取りこぼしは投げナイフで順次仕留めながら他の様子を窺う。アヤノが若干押され気味に見えた。けれどアルがもうじき自分の方を片づけられそうだ。そうすれば加勢にいける。
はず、だった。
『使役獣召喚:ヒドラ!』
大蛇が現れアヤノの方へ向かっていった。不意をつく形で鷲の頸に食らいつく。
「ユーリ!」
「サソリがいなくて暇なのよぉ」
「おいこらダンテ、ちっこいの残ってんぞ!」
アルはアルでセイレーンを撃ち始めた。やはり乱戦になってくると、最初の決め事など守っていられない。そうなると文句をつけるより、より状況把握に神経を使う方が適切だ。
「残数はどうなっている?」
「あと、46」
「そんじゃ……これで41だ!」
アヤノが言うのを、景気良く撃ちながらアルが訂正した。ショウが確認した画面にも同じ数字が浮かんでいる。
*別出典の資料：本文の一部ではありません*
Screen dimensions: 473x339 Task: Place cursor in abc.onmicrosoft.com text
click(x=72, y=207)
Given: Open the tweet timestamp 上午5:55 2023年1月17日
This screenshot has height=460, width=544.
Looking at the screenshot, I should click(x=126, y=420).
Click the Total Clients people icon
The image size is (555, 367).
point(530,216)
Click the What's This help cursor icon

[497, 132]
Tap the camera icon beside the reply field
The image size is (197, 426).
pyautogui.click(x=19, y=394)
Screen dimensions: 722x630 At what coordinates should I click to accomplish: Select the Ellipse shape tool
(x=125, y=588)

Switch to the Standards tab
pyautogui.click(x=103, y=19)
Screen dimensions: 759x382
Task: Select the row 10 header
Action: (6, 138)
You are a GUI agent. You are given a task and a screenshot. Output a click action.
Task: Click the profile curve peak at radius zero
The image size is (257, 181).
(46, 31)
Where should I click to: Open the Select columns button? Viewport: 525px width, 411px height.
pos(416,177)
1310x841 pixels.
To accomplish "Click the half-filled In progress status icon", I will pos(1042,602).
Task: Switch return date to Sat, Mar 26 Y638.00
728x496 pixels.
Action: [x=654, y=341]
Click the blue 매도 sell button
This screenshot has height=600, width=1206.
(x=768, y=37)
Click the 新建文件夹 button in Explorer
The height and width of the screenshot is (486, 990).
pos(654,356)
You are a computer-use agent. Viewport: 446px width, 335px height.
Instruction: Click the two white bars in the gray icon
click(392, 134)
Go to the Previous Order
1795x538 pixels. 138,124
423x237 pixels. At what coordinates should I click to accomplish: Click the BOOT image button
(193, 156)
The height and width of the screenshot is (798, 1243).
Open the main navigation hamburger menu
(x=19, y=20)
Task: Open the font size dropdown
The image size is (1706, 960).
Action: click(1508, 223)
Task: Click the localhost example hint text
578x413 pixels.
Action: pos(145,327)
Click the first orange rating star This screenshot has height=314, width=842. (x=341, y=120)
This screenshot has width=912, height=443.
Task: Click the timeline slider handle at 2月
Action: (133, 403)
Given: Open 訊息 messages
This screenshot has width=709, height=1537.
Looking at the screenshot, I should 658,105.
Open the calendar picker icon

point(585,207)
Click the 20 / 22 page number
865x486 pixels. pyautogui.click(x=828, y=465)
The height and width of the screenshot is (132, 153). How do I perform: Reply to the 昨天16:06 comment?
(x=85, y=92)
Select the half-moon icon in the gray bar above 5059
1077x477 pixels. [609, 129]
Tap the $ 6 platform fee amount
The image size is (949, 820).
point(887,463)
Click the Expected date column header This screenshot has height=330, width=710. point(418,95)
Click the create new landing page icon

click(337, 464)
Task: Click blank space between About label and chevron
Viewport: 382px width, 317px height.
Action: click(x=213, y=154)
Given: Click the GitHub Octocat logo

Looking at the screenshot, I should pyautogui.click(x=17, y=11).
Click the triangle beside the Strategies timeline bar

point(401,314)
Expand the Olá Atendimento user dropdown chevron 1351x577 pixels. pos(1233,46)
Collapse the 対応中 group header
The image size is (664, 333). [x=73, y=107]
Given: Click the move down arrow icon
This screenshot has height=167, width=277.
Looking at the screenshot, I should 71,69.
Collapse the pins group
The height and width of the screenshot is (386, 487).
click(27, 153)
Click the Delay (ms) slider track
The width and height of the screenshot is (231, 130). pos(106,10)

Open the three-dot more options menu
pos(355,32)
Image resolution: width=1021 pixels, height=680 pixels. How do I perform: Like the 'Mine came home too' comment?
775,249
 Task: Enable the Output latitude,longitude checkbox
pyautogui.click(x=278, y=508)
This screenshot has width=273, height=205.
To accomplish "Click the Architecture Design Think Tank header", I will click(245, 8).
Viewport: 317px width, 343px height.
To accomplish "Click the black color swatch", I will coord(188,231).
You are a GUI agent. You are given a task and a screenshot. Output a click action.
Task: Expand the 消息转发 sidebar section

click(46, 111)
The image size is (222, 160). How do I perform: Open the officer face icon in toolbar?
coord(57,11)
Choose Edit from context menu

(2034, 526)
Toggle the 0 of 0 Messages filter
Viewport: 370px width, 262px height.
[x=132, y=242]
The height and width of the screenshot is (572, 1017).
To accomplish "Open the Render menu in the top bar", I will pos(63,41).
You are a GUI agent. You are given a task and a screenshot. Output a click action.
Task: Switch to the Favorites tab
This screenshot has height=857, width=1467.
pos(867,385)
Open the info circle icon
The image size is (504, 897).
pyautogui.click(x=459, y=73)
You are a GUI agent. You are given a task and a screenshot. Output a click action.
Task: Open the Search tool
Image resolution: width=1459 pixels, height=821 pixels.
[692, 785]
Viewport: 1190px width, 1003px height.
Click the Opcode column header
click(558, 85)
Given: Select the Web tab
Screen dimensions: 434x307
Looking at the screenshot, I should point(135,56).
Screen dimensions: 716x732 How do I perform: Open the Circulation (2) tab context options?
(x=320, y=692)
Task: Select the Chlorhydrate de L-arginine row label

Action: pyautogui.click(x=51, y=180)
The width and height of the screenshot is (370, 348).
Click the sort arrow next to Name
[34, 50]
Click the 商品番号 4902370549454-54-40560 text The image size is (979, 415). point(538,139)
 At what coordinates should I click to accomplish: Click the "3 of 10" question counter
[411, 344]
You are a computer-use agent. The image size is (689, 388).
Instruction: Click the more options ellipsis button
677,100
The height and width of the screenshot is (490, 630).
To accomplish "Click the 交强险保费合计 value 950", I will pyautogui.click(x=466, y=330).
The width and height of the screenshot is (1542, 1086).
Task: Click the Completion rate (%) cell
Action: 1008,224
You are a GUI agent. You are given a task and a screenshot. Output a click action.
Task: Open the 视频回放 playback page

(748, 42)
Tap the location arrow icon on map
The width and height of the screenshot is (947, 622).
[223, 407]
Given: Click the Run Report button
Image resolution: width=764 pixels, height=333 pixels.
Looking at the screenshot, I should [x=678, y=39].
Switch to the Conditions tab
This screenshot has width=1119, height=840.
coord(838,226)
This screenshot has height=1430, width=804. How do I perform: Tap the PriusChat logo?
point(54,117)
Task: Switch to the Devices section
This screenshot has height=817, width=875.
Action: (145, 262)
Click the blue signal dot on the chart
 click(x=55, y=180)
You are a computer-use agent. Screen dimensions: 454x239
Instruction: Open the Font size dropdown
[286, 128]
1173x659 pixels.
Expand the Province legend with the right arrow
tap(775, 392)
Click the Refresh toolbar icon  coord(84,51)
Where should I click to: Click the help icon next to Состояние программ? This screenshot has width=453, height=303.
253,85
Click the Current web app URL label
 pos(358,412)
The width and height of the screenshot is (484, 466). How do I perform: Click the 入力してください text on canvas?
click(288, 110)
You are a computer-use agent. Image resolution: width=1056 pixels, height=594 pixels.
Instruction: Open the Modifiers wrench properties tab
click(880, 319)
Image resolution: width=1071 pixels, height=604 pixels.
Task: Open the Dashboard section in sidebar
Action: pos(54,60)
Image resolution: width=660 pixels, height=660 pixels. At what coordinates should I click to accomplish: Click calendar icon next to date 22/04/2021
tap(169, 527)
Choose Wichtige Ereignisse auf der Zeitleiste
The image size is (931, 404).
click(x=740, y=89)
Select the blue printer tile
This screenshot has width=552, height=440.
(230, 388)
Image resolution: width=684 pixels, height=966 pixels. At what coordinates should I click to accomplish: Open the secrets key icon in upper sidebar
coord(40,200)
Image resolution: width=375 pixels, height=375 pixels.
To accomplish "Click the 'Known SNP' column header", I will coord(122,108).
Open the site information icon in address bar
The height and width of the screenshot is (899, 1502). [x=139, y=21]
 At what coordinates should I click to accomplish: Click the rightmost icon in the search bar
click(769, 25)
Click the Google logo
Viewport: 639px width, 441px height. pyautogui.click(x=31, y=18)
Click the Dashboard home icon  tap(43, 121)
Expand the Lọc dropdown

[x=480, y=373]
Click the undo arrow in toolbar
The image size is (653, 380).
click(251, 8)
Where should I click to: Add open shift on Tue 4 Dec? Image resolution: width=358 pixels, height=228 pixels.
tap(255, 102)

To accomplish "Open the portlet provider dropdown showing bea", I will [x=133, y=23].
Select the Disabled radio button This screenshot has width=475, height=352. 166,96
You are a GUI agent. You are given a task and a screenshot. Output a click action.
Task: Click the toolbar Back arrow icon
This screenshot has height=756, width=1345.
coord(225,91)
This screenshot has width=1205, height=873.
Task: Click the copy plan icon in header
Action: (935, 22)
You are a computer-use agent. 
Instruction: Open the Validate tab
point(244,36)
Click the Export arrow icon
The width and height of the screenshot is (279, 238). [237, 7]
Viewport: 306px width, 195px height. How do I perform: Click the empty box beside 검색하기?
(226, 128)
改めて周囲を見回す。敵の影はないようだ。どうやらこれで、先に進めそうだ。
――本当に、みんな強くなった。
「なーおい、あれか!」
「うん。あれがボスのテリトリーだね」
「……あれが」
見上げた先には円盤のような巨大な岩盤が浮かんでいる。
ここをうまくクリアできれば、とうとう約束が果たされる。が、何よりも先に願うことは、全員が無事に切り抜けること。そのための情報提供は一切惜しまないつもりでいる。
「ショウ、ボスはどんな?」
アヤノが近くまで来てこちらを見上げた。ショウは金色の眼を見返してから、また上方へと視線を戻した。